Was there no way to speed him up? Fred forced himself to slow down, as he would with a witness to something he didn't care so much about. He loosened his hand from its death grip on the phone and waited.

Andrew went on, louder now, “She said he came on to her.”

“That's all?” Joan was capable of dealing with a flirt.

“No. He grabbed her arm, and she couldn't pull away from him. Then all of a sudden he let her go—pushed her, even. Anyhow, that's what she said. But isn't it true that a lot of rape victims are too ashamed to tell? That's how she sounded, ashamed. And scared. I saw her almost fall down the steps when she came out of his cabin.”

“Where is she now?”

“She didn't let me see her again. She said she was going to see a friend of Sylvia's. Oh, that's the other part. The woman's named Birdie, and that's what Sylvia said just before she fell: ‘Birdie, no!' Mom thinks she meant that Birdie. But I don't know where she lives.”

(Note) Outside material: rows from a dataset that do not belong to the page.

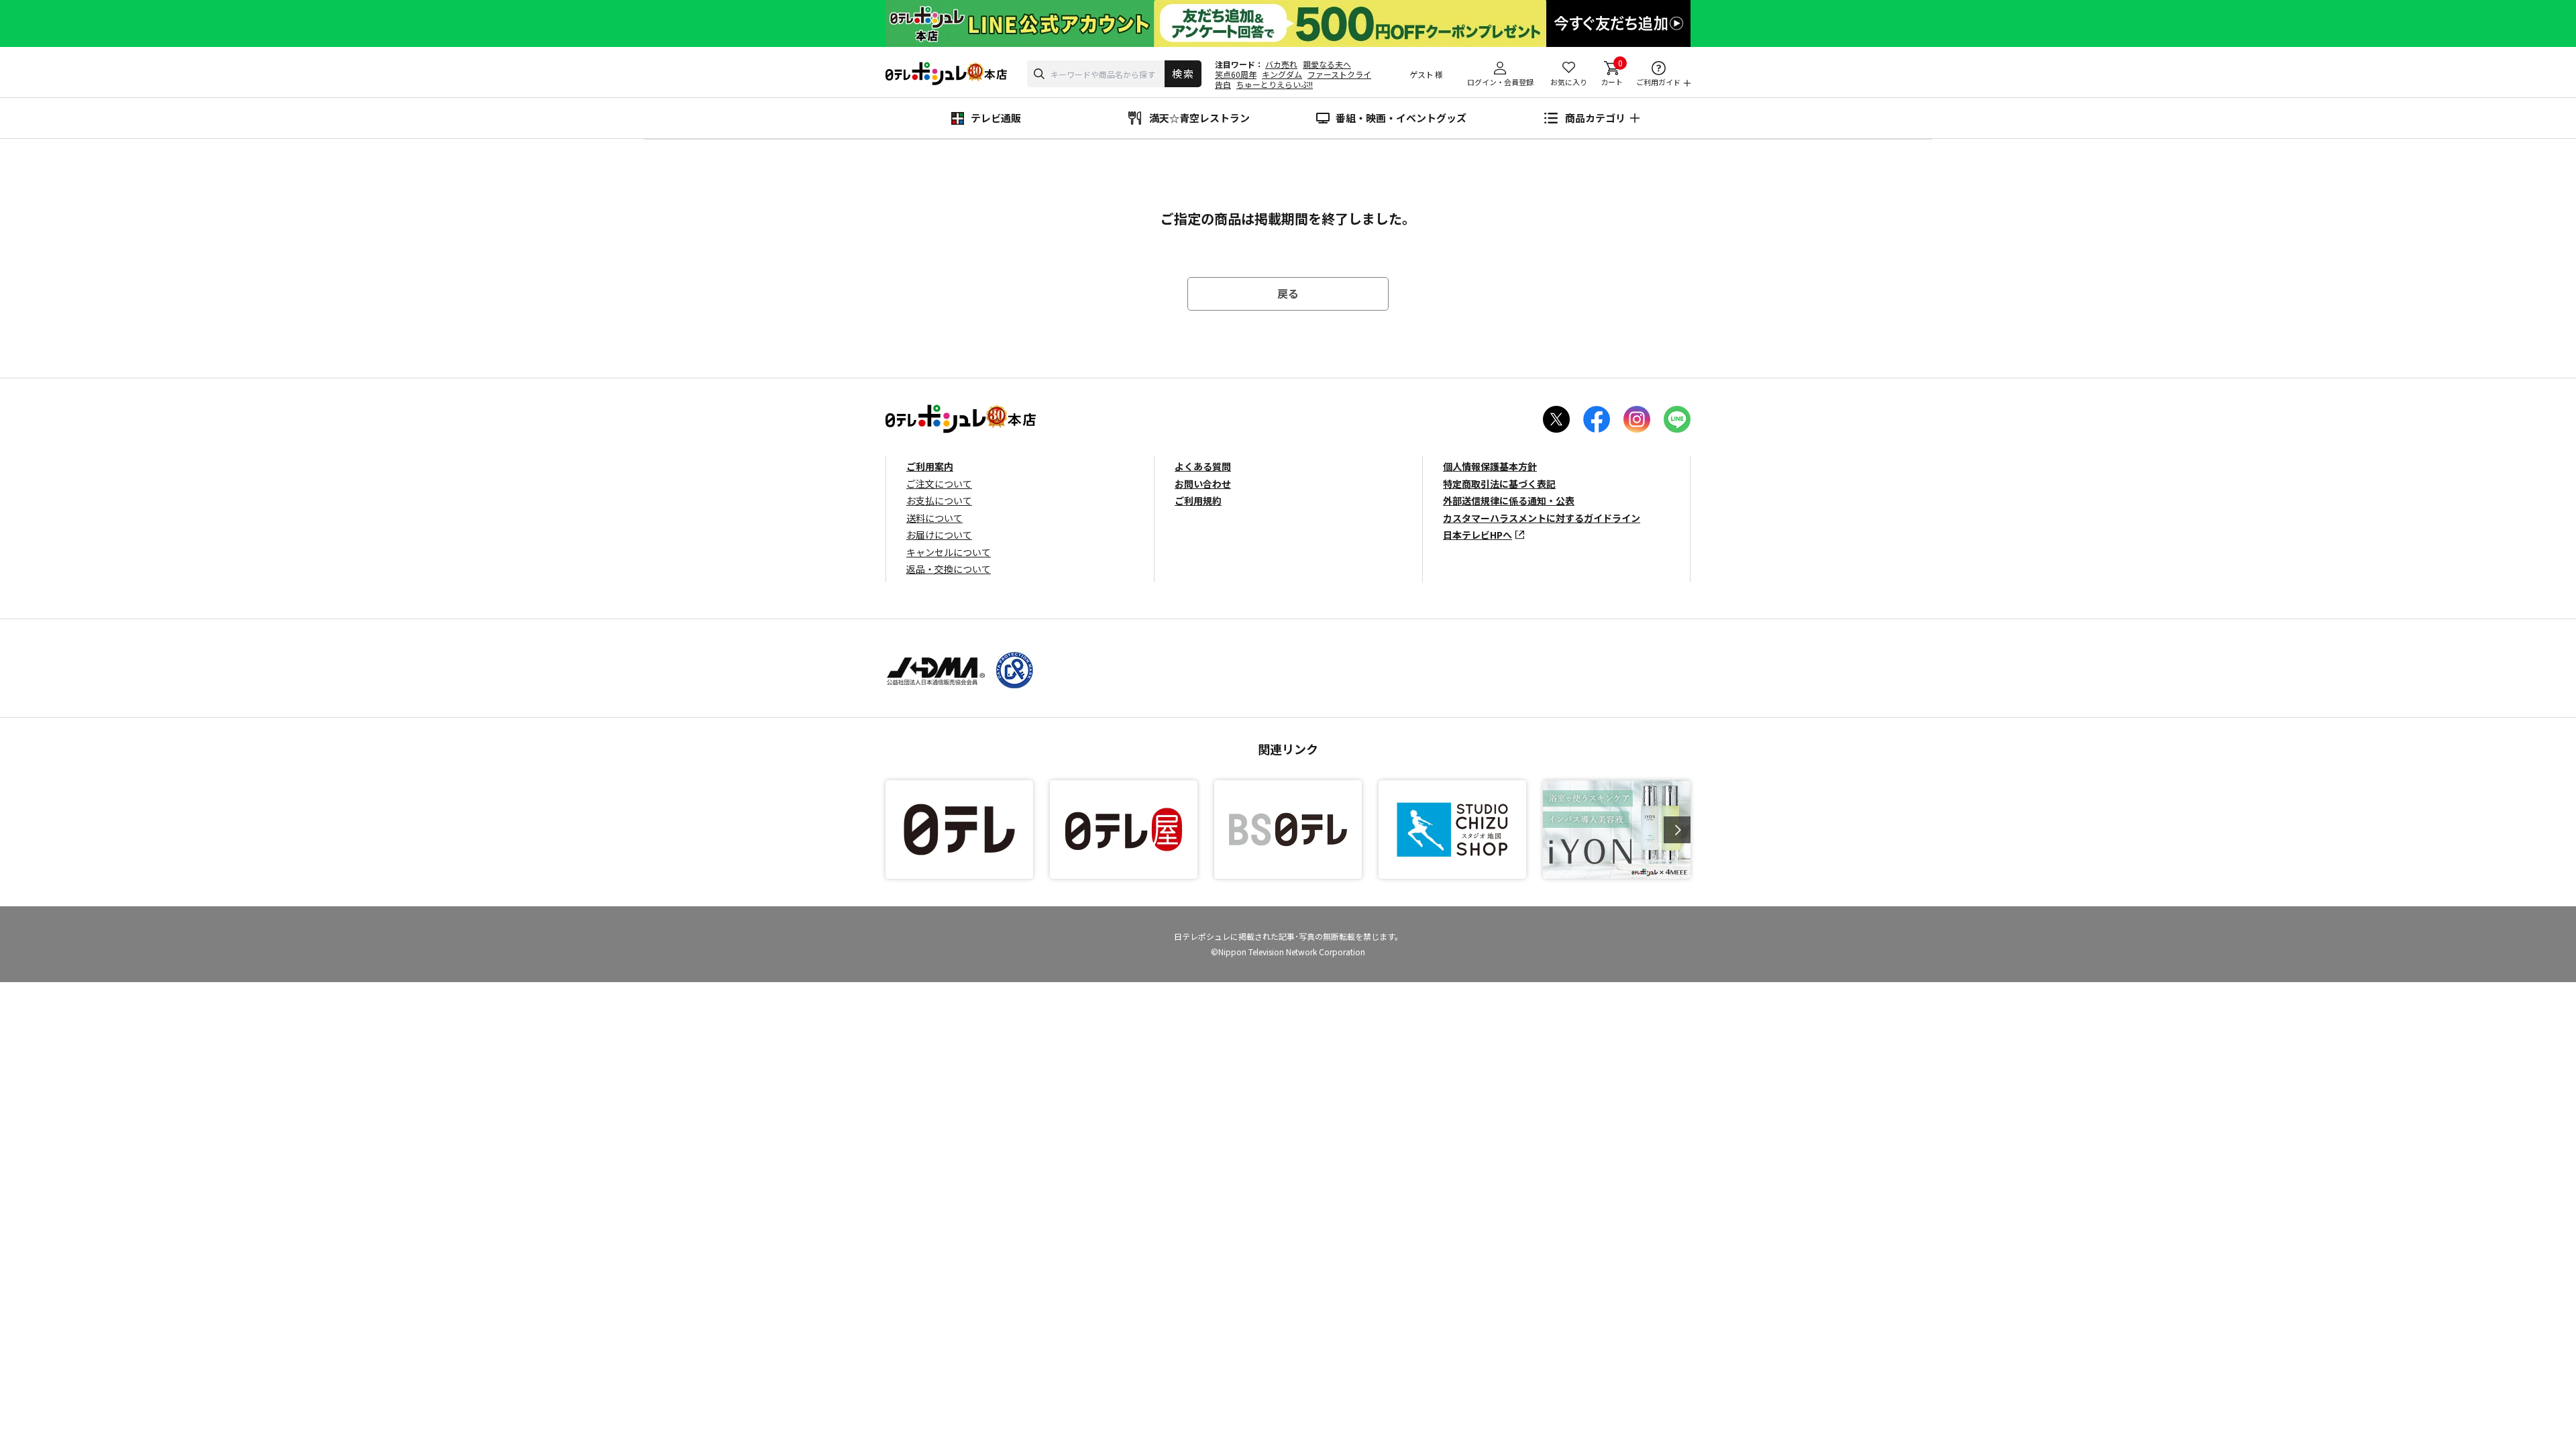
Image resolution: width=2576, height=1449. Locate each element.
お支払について (939, 500)
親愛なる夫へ (1327, 64)
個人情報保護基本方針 (1490, 466)
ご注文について (939, 483)
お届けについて (939, 534)
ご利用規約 (1198, 500)
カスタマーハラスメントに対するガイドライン (1541, 518)
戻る (1288, 293)
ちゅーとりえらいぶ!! (1274, 84)
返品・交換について (948, 569)
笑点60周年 (1235, 74)
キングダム (1282, 74)
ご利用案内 (929, 466)
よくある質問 (1203, 466)
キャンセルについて (948, 552)
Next (1677, 829)
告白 (1223, 84)
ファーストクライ (1339, 74)
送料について (934, 518)
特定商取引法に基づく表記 (1499, 483)
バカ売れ (1281, 64)
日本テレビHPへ (1477, 534)
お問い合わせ (1203, 483)
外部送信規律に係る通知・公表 (1508, 500)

“I do. Thanks, Andrew.” If she was with Birdie, she was safe for the moment, anyway.

“Fred? You think I should come down?” The voice shrank again, as if he'd pulled away or maybe couldn't make himself say it.

Fred held back the explosion he'd been resisting ever since Andrew first dropped his own bombshell on them. “Of course I think you should come down. You never should have gone up in the first place.”

“I can see this guy's cabin from up here, you know. Let you know if he leaves.”

“He's in there now?”

“Yeah. Hasn't come out since he watched Mom drive off. He stood there and waved at her, can you believe it?”

That was the sheriff's territory. Pursuing someone out there was one thing, but staking out his residence in the county would be entirely different. Andrew, inside the city limits, could do the job without overstepping any boundaries. If you overlooked his ongoing trespass on private property, that is.

“The last thing I want to do is keep you up in that damn tree,” Fred said slowly. “But as long as you insist on staying up there, I want to know the minute you see him do anything. You have my cell phone number?”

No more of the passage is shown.